— begin EXERCISE INPUTS —

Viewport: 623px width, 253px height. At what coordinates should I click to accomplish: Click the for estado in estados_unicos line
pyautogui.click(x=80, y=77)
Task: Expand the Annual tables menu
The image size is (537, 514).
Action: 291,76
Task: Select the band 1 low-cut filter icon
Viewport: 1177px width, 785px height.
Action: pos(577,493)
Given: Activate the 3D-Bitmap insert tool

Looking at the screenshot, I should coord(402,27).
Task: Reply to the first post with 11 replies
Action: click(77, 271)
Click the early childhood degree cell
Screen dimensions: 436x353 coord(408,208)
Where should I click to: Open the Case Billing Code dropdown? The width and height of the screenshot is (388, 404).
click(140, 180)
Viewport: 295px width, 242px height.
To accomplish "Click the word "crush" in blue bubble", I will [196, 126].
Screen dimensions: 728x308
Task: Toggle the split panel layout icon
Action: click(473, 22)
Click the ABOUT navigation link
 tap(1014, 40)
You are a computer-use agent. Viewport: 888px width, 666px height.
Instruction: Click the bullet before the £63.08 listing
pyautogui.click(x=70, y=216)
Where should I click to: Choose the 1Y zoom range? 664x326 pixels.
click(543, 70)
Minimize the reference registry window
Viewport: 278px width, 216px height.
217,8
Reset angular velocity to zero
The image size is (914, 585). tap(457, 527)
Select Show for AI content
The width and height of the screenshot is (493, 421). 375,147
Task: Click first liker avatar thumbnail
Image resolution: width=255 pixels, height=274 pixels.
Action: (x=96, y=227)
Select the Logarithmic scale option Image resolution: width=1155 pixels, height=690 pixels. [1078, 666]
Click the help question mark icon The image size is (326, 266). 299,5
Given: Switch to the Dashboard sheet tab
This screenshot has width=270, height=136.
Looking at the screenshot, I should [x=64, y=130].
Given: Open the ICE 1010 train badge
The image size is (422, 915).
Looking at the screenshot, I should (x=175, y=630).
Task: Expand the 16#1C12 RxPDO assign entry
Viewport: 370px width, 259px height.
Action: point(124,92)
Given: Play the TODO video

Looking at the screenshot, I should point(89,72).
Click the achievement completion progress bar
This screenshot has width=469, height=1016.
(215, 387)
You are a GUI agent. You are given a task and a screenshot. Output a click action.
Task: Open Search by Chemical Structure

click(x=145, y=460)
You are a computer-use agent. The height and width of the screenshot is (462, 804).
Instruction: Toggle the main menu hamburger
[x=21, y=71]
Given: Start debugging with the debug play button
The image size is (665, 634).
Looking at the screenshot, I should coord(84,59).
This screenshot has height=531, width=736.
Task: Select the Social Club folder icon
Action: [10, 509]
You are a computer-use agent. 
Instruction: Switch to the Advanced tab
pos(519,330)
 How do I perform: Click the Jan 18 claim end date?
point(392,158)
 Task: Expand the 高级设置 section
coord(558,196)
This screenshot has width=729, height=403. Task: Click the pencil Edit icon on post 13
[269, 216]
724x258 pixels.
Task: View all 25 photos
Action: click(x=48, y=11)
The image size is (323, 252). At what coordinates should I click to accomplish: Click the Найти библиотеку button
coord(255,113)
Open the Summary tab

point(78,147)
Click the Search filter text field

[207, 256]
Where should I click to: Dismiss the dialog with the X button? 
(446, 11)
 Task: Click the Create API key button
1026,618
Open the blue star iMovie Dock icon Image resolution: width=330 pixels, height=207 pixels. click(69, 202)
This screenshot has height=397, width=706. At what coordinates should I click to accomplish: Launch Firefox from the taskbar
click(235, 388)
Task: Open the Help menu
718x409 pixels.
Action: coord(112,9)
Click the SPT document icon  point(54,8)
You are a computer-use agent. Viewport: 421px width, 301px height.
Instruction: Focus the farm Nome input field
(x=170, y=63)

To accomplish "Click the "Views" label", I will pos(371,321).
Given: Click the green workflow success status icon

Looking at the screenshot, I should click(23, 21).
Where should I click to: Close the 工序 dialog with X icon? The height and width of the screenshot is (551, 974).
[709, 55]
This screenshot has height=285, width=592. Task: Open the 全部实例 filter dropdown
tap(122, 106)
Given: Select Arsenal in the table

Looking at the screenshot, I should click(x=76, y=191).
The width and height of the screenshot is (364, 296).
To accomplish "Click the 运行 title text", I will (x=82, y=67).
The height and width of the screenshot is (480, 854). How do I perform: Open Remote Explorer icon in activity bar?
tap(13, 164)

— end EXERCISE INPUTS —

* WHAT THE TASK REQUIRES:
Recast the records above as a Markdown table with the columns No. and Text, giving each line its own row and leaving out blank lines.

* REPLY TO THE EXERCISE:
| No. | Text |
|---|---|
| 1 | Viewport: 623px width, 253px height. At what coordinates should I click to accomplish: Click the for estado in estados_unicos line |
| 2 | pyautogui.click(x=80, y=77) |
| 3 | Task: Expand the Annual tables menu |
| 4 | The image size is (537, 514). |
| 5 | Action: 291,76 |
| 6 | Task: Select the band 1 low-cut filter icon |
| 7 | Viewport: 1177px width, 785px height. |
| 8 | Action: pos(577,493) |
| 9 | Given: Activate the 3D-Bitmap insert tool |
| 10 | Looking at the screenshot, I should coord(402,27). |
| 11 | Task: Reply to the first post with 11 replies |
| 12 | Action: click(77, 271) |
| 13 | Click the early childhood degree cell |
| 14 | Screen dimensions: 436x353 coord(408,208) |
| 15 | Where should I click to: Open the Case Billing Code dropdown? The width and height of the screenshot is (388, 404). |
| 16 | click(140, 180) |
| 17 | Viewport: 295px width, 242px height. |
| 18 | To accomplish "Click the word "crush" in blue bubble", I will [196, 126]. |
| 19 | Screen dimensions: 728x308 |
| 20 | Task: Toggle the split panel layout icon |
| 21 | Action: click(473, 22) |
| 22 | Click the ABOUT navigation link |
| 23 |  tap(1014, 40) |
| 24 | You are a computer-use agent. Viewport: 888px width, 666px height. |
| 25 | Instruction: Click the bullet before the £63.08 listing |
| 26 | pyautogui.click(x=70, y=216) |
| 27 | Where should I click to: Choose the 1Y zoom range? 664x326 pixels. |
| 28 | click(543, 70) |
| 29 | Minimize the reference registry window |
| 30 | Viewport: 278px width, 216px height. |
| 31 | 217,8 |
| 32 | Reset angular velocity to zero |
| 33 | The image size is (914, 585). tap(457, 527) |
| 34 | Select Show for AI content |
| 35 | The width and height of the screenshot is (493, 421). 375,147 |
| 36 | Task: Click first liker avatar thumbnail |
| 37 | Image resolution: width=255 pixels, height=274 pixels. |
| 38 | Action: (x=96, y=227) |
| 39 | Select the Logarithmic scale option Image resolution: width=1155 pixels, height=690 pixels. [1078, 666] |
| 40 | Click the help question mark icon The image size is (326, 266). 299,5 |
| 41 | Given: Switch to the Dashboard sheet tab |
| 42 | This screenshot has width=270, height=136. |
| 43 | Looking at the screenshot, I should [x=64, y=130]. |
| 44 | Given: Open the ICE 1010 train badge |
| 45 | The image size is (422, 915). |
| 46 | Looking at the screenshot, I should (x=175, y=630). |
| 47 | Task: Expand the 16#1C12 RxPDO assign entry |
| 48 | Viewport: 370px width, 259px height. |
| 49 | Action: point(124,92) |
| 50 | Given: Play the TODO video |
| 51 | Looking at the screenshot, I should point(89,72). |
| 52 | Click the achievement completion progress bar |
| 53 | This screenshot has width=469, height=1016. |
| 54 | (215, 387) |
| 55 | You are a GUI agent. You are given a task and a screenshot. Output a click action. |
| 56 | Task: Open Search by Chemical Structure |
| 57 | click(x=145, y=460) |
| 58 | You are a computer-use agent. The height and width of the screenshot is (462, 804). |
| 59 | Instruction: Toggle the main menu hamburger |
| 60 | [x=21, y=71] |
| 61 | Given: Start debugging with the debug play button |
| 62 | The image size is (665, 634). |
| 63 | Looking at the screenshot, I should coord(84,59). |
| 64 | This screenshot has height=531, width=736. |
| 65 | Task: Select the Social Club folder icon |
| 66 | Action: [10, 509] |
| 67 | You are a computer-use agent.  |
| 68 | Instruction: Switch to the Advanced tab |
| 69 | pos(519,330) |
| 70 |  How do I perform: Click the Jan 18 claim end date? |
| 71 | point(392,158) |
| 72 |  Task: Expand the 高级设置 section |
| 73 | coord(558,196) |
| 74 | This screenshot has width=729, height=403. Task: Click the pencil Edit icon on post 13 |
| 75 | [269, 216] |
| 76 | 724x258 pixels. |
| 77 | Task: View all 25 photos |
| 78 | Action: click(x=48, y=11) |
| 79 | The image size is (323, 252). At what coordinates should I click to accomplish: Click the Найти библиотеку button |
| 80 | coord(255,113) |
| 81 | Open the Summary tab |
| 82 | point(78,147) |
| 83 | Click the Search filter text field |
| 84 | [207, 256] |
| 85 | Where should I click to: Dismiss the dialog with the X button?  |
| 86 | (446, 11) |
| 87 |  Task: Click the Create API key button |
| 88 | 1026,618 |
| 89 | Open the blue star iMovie Dock icon Image resolution: width=330 pixels, height=207 pixels. click(69, 202) |
| 90 | This screenshot has height=397, width=706. At what coordinates should I click to accomplish: Launch Firefox from the taskbar |
| 91 | click(235, 388) |
| 92 | Task: Open the Help menu |
| 93 | 718x409 pixels. |
| 94 | Action: coord(112,9) |
| 95 | Click the SPT document icon  point(54,8) |
| 96 | You are a computer-use agent. Viewport: 421px width, 301px height. |
| 97 | Instruction: Focus the farm Nome input field |
| 98 | (x=170, y=63) |
| 99 | To accomplish "Click the "Views" label", I will pos(371,321). |
| 100 | Given: Click the green workflow success status icon |
| 101 | Looking at the screenshot, I should click(23, 21). |
| 102 | Where should I click to: Close the 工序 dialog with X icon? The height and width of the screenshot is (551, 974). |
| 103 | [709, 55] |
| 104 | This screenshot has height=285, width=592. Task: Open the 全部实例 filter dropdown |
| 105 | tap(122, 106) |
| 106 | Given: Select Arsenal in the table |
| 107 | Looking at the screenshot, I should click(x=76, y=191). |
| 108 | The width and height of the screenshot is (364, 296). |
| 109 | To accomplish "Click the 运行 title text", I will (x=82, y=67). |
| 110 | The height and width of the screenshot is (480, 854). How do I perform: Open Remote Explorer icon in activity bar? |
| 111 | tap(13, 164) |